Actualité Patrimoniale LBF – Octobre 2024
Les feuilles mortes se ramassent à la pelle, les sujets patrimoniaux ne manquent pas non plus. Ces dernières semaines, nos ingénieurs patrimoniaux se sont penchés sur : la question des conjoints associés ; les actions de préférence; l’imposition des plus-values mobilières en nue-propriété ; les majeurs protégés ; l’évolution démographique des intermédiaires de la finance et la gestion de patrimoine; la CEHR (bien sûr!) et les lignes directrices de l’ESMA sur la dénomination des fonds ESG.
Les ingénieurs patrimoniaux de LaBienveillanceFinancière partagent les sujets qui ont retenu leur attention ces dernières semaines.

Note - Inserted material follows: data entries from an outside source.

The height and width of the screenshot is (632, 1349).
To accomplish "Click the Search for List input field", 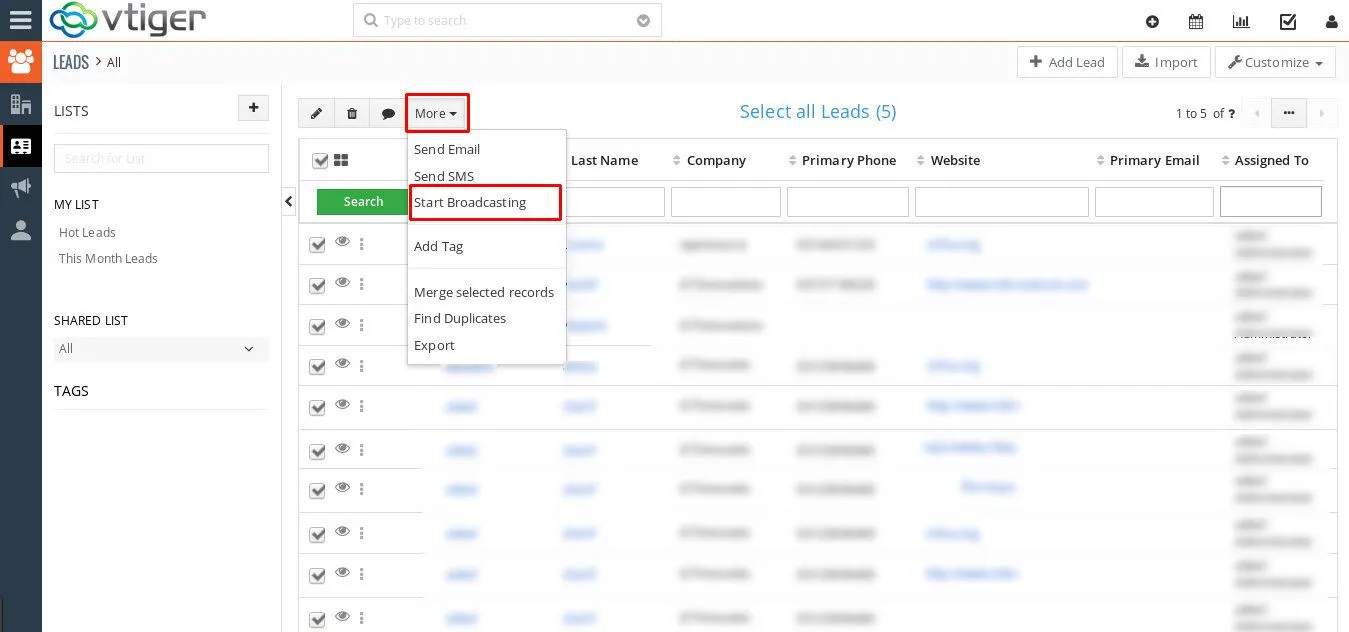I will pyautogui.click(x=161, y=159).
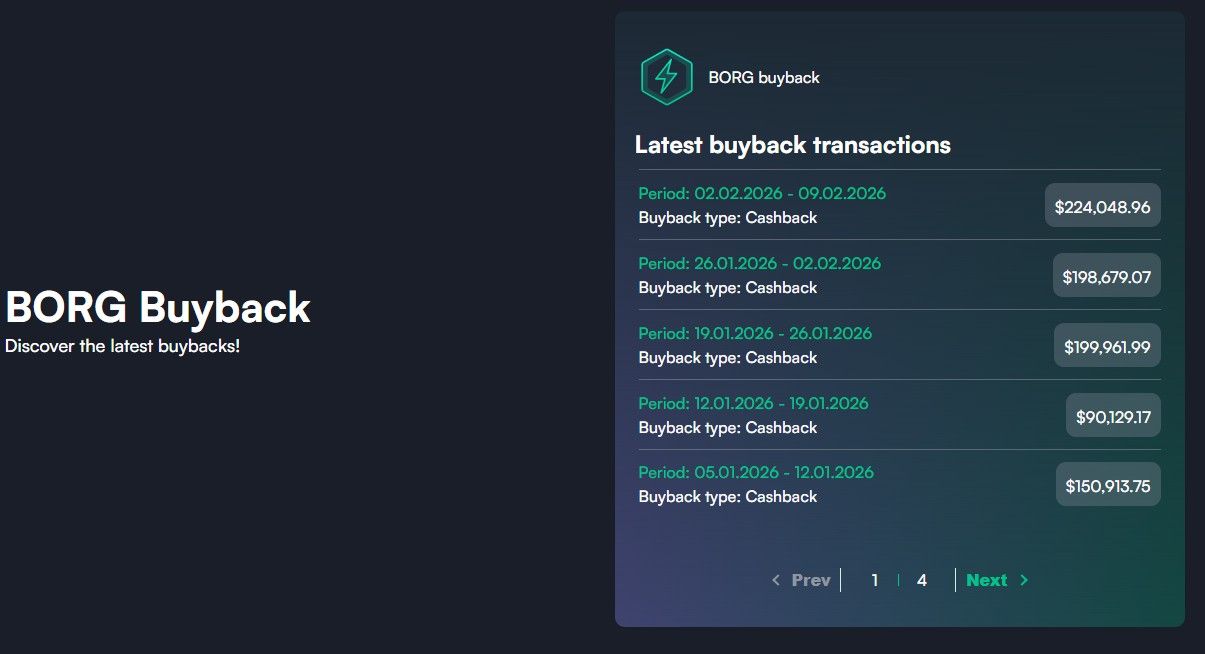Open Period 26.01.2026 - 02.02.2026 details
Image resolution: width=1205 pixels, height=654 pixels.
click(x=760, y=263)
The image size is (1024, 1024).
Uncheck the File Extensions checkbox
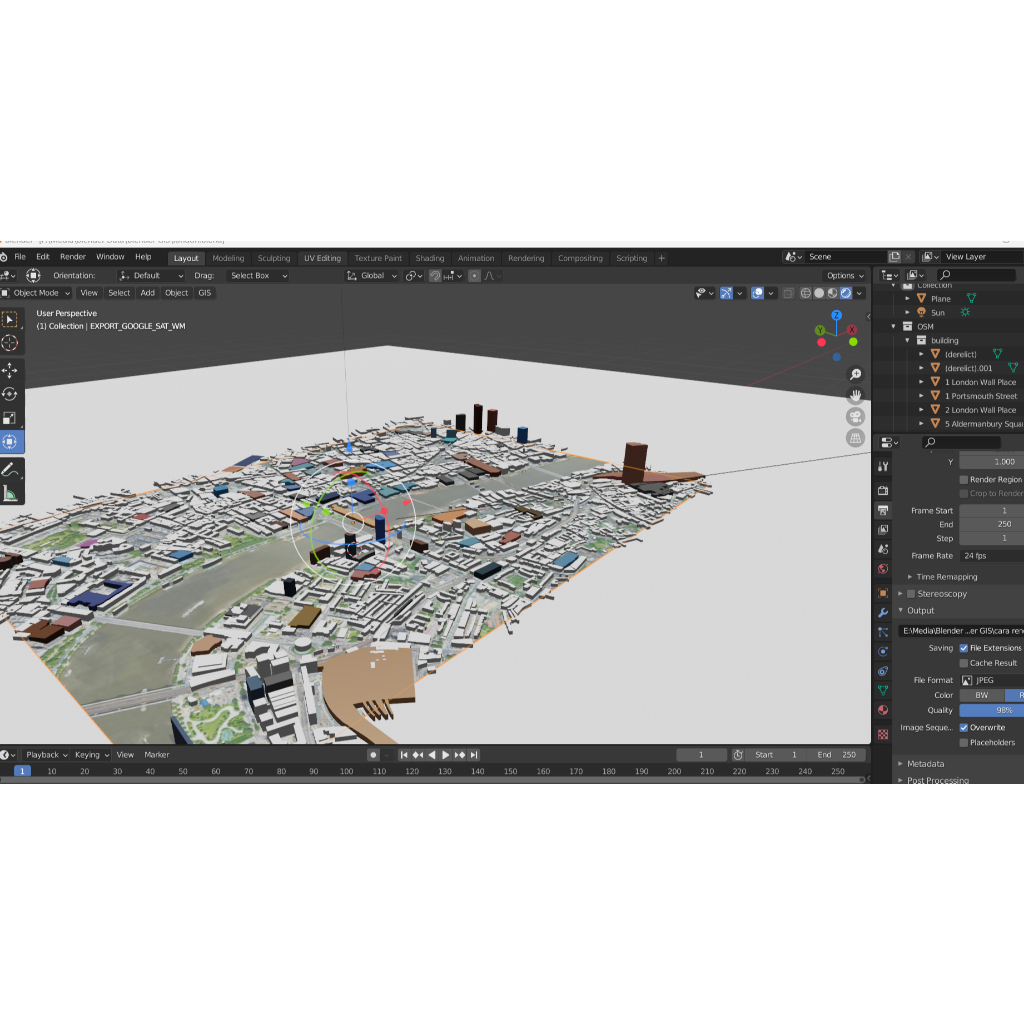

- La renonciation par un conjoint à sa qualité d’associé
- Modification des droits associés aux actions de préférences.
- Cession de titres démembrés : quelle fiscalité pour le nu-propriétaire ?
- Un cadre renforcé pour les comptes de gestion des majeurs protégés
- ORIAS : le nombre des conseillers en investissement en hausse de 5,5%
- La notion française de taxe « temporaire et exceptionnelle »
- Les lignes directrices de l’ESMA sur la dénomination des fonds ESG font toujours débat
La renonciation par un conjoint à sa qualité d’associé
L’article 1832-2 du Code civil permet au conjoint d’un époux qui a acquis des parts sociales avec des biens communs de devenir associé pour la moitié des parts obtenues. Ce droit est susceptible de renonciation, comme l’a rappelé la Cour de cassation dans un arrêt rendu le 19 juin 2024. Cependant, la Cour a également apporté une précision importante : cette renonciation peut être révoquée avec l’accord unanime des associés.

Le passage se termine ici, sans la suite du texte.